Bild: In Zukunft muss Öko-Sprit mit drin sein: Flugzeugbetankung
Hamburg taz | Der Plan, im großen Stil CO2-freies Flugbenzin (Kerosin) in
Hamburg herzustellen, ist gescheitert. Wie der rot-grüne Senat auf Anfrage
der Linken mitteilte, hat das Betreiberkonsortium mitgeteilt, „dass es das
Projekt nicht weiterverfolgen wird“. Damit könnte es schwierig werden, dem
Flugbenzin wie von der EU vorgeschrieben im kommendem Jahr klimaneutralen
Kraftstoff beizumischen. [1][Weniger klimaschädliches Fliegen] rückt ein
Stück weiter in die Ferne.
Das Fliegen ist für rund drei Prozent des Kohlendioxidausstoßes der Welt
verantwortlich. Das ist mehr als Japan 2022 in die Atmosphäre entlassen
hat. Noch stärker als CO2 tragen die Kondensstreifen am Himmel, die sich
aus den Flugzeugabgasen bilden, zur Erderwärmung bei.
Um des CO2 Herr zu werden, schreibt die EU vor, dass Fluggesellschaften ab
dem kommenden Jahr ihrem Treibstoff zwei Prozent Sustainable Aviation Fuels
(SAF) beimengen müssen, also nachhaltigen, sprich CO2-freien Kraftstoff.
2030 müssen es sechs Prozent sein, 2050 dann 70 Prozent.
SAF lässt sich zum einen aus biologischen Abfällen wie altem Fett und
Speiseresten, aber auch aus Abfällen aus der Forstwirtschaft herstellen.
Zum anderen kann es aus Wasserstoff und CO2 hergestellt werden, wobei das
klimapolitisch nur Sinn ergibt, wenn der Wasserstoff mit einem anderweitig
nicht nutzbaren Überschuss an erneuerbarer Energie erzeugt wird.
## Riesiger Bedarf an Kerosin
„Wir reden über ein weltweites Thema“, sagt Ralf Gust, Geschäftsführer d…
Hamburg Aviation Office, das die Hamburger Luftfahrtbranche koordiniert.
Angesichts der klimapolitischen Ziele sei der Bedarf riesig.

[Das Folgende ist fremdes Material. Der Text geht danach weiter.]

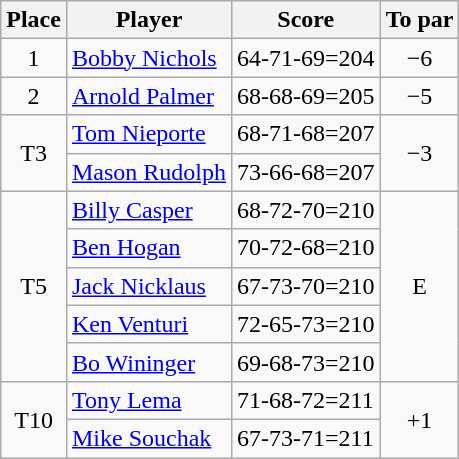
68-68-69=205 (306, 96)
67-73-70=210 (306, 286)
T3 (34, 153)
Ben Hogan (148, 248)
72-65-73=210 (306, 324)
67-73-71=211 (306, 438)
To par (420, 20)
71-68-72=211 (306, 400)
Bobby Nichols (148, 58)
Player (148, 20)
Place (34, 20)
Ken Venturi (148, 324)
69-68-73=210 (306, 362)
Tony Lema (148, 400)
Jack Nicklaus (148, 286)
68-71-68=207 (306, 134)
+1 (420, 419)
68-72-70=210 (306, 210)
Tom Nieporte (148, 134)
−3 (420, 153)
Billy Casper (148, 210)
Bo Wininger (148, 362)
E (420, 286)
2 (34, 96)
70-72-68=210 (306, 248)
Mason Rudolph (148, 172)
Arnold Palmer (148, 96)
−5 (420, 96)
Score (306, 20)
1 (34, 58)
T5 (34, 286)
73-66-68=207 (306, 172)
Mike Souchak (148, 438)
T10 (34, 419)
−6 (420, 58)
64-71-69=204 (306, 58)
Identify which cell holds the provided text, then report its [x, y] central coordinate. 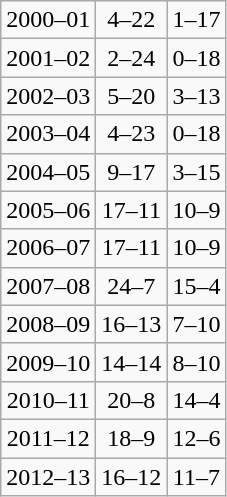
2003–04 [48, 134]
2008–09 [48, 324]
5–20 [132, 96]
2012–13 [48, 477]
9–17 [132, 172]
14–4 [196, 400]
15–4 [196, 286]
2–24 [132, 58]
3–13 [196, 96]
2004–05 [48, 172]
4–23 [132, 134]
2005–06 [48, 210]
2010–11 [48, 400]
3–15 [196, 172]
2009–10 [48, 362]
12–6 [196, 438]
2006–07 [48, 248]
2011–12 [48, 438]
4–22 [132, 20]
18–9 [132, 438]
2001–02 [48, 58]
1–17 [196, 20]
20–8 [132, 400]
16–12 [132, 477]
2002–03 [48, 96]
7–10 [196, 324]
16–13 [132, 324]
14–14 [132, 362]
2007–08 [48, 286]
24–7 [132, 286]
11–7 [196, 477]
2000–01 [48, 20]
8–10 [196, 362]
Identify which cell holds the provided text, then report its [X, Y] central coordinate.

Der Senat
schätzt, dass in Hamburg im laufenden Jahr 325.000 Tonnen Kerosin getankt
werden. Im kommenden Jahr müssten voraussichtlich 7.000 Tonnen SAF
hineingemischt werden, um die Klimaschutzvorschriften zu erfüllen.
Mit dem [2][Green Fuels Project in den Stadtteilen Billbrook] und
Rothenburgsort wäre Hamburg aus dem Schneider gewesen. Ab 2026 sollten dort
mindestens 10.000 Tonnen SAF im Power-to-Liquid-Verfahren (PtL) erzeugt
werden. Geplant war ein Elektrolyseur, der mit Hilfe von Offshore-Windstrom
Wasserstoff erzeugen sollte. Zusammen mit CO2 aus biologischen Quellen
sollte daraus dann synthetisches Kerosin gemacht werden.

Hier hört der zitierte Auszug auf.